CNSNews.com's commentary side joined its "news" side in pushing the bogus right-wing narrative that caring about environmental, social and governmental issues is the reason Silicon Valley Bank failed in March. A March 13 commentary by Diana Furchtgott-Roth of the right-wing Heritage Foundation acknowledged some management issues at the bank but also tried to blame ESG:
While neglecting critical risk management, the bank’s 2023 proxy statement records 40 mentions of the environmental, social, and governance—or ESG—movement currently in vogue at many corporations and financial institutions.
In a “key change,” the board expanded the Governance and Corporate Responsibility Committee’s oversight role in ESG.
The committee’s oversight includes, according to the proxy statement, “environmental sustainability, climate change, the Company’s external diversity, equity and inclusion (“DEI”) initiatives, Board diversity, as well as our philanthropic strategy and advocacy activities.”
This shows a misplaced sense of priorities.

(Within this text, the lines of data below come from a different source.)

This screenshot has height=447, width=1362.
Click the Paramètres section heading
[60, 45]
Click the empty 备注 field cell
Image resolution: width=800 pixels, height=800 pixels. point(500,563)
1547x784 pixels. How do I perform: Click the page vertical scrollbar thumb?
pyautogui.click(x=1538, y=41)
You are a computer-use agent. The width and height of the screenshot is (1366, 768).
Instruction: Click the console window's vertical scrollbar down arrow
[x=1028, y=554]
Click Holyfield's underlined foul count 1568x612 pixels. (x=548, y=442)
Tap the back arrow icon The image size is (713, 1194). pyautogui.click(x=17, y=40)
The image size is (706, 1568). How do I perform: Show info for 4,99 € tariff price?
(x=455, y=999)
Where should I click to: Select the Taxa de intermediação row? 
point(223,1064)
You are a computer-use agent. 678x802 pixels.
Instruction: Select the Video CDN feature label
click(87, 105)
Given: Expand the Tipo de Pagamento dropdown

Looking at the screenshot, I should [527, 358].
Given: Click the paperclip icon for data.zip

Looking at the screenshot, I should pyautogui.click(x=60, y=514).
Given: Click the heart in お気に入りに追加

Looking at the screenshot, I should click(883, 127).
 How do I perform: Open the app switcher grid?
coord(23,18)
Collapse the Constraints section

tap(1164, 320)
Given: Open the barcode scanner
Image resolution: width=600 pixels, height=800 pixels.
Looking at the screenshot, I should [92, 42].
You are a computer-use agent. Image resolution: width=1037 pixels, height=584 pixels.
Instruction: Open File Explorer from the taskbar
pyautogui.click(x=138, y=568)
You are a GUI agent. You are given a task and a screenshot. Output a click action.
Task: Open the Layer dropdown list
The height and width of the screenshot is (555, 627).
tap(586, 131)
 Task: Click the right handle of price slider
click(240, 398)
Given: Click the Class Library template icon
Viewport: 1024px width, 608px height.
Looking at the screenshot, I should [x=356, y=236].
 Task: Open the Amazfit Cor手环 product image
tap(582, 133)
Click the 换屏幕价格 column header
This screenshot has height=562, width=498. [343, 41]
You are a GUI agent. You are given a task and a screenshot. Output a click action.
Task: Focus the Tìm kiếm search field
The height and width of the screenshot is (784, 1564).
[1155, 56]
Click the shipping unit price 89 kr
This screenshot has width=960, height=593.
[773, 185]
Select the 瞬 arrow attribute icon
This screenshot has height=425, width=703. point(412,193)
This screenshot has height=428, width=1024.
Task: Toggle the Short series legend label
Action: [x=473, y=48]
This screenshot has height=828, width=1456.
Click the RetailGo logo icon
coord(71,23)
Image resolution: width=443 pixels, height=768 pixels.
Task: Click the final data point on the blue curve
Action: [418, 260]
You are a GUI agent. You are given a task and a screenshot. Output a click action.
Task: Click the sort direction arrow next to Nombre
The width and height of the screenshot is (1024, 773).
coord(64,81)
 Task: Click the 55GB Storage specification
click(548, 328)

The four members of the Governance and Corporate Responsibility Committee (including Garen Staglin, who operates a Napa Valley winery) were among the six members of the Risk Committee. In retrospect, more time devoted to the Risk Committee would have been advisable.
A March 20 commentary by Hans Bader actually started by trying to reflexively blame President Biden, claiming that his "massive government spending caused inflation ... led to the collapse of a big bank, by shrinking the value of its long-term loans and bonds," then criticized "woke San Francisco Fed Chief Mary Daly" for allegedly focusing too much on ESG stuff and attacked bank officials for the same thing:
The head of financial risk management at Silicon Valley Bank (SVB) UK spent the months leading up to the shocking bank collapse launching and leading LGBTQ campaigns for the company. Jay Ersapah, the head of financial risk management, organized a month-long pride campaign, a space for employees to share their coming out stories, and co-chaired the European LGBTQ Employee Resource Group, as the bank was at the brink of collapse.
Bader offered no direct evidence that any ESG-related action is directly responsible for the bank's collapse, but he did complain that "Bank officials gave money to Democratic politicians."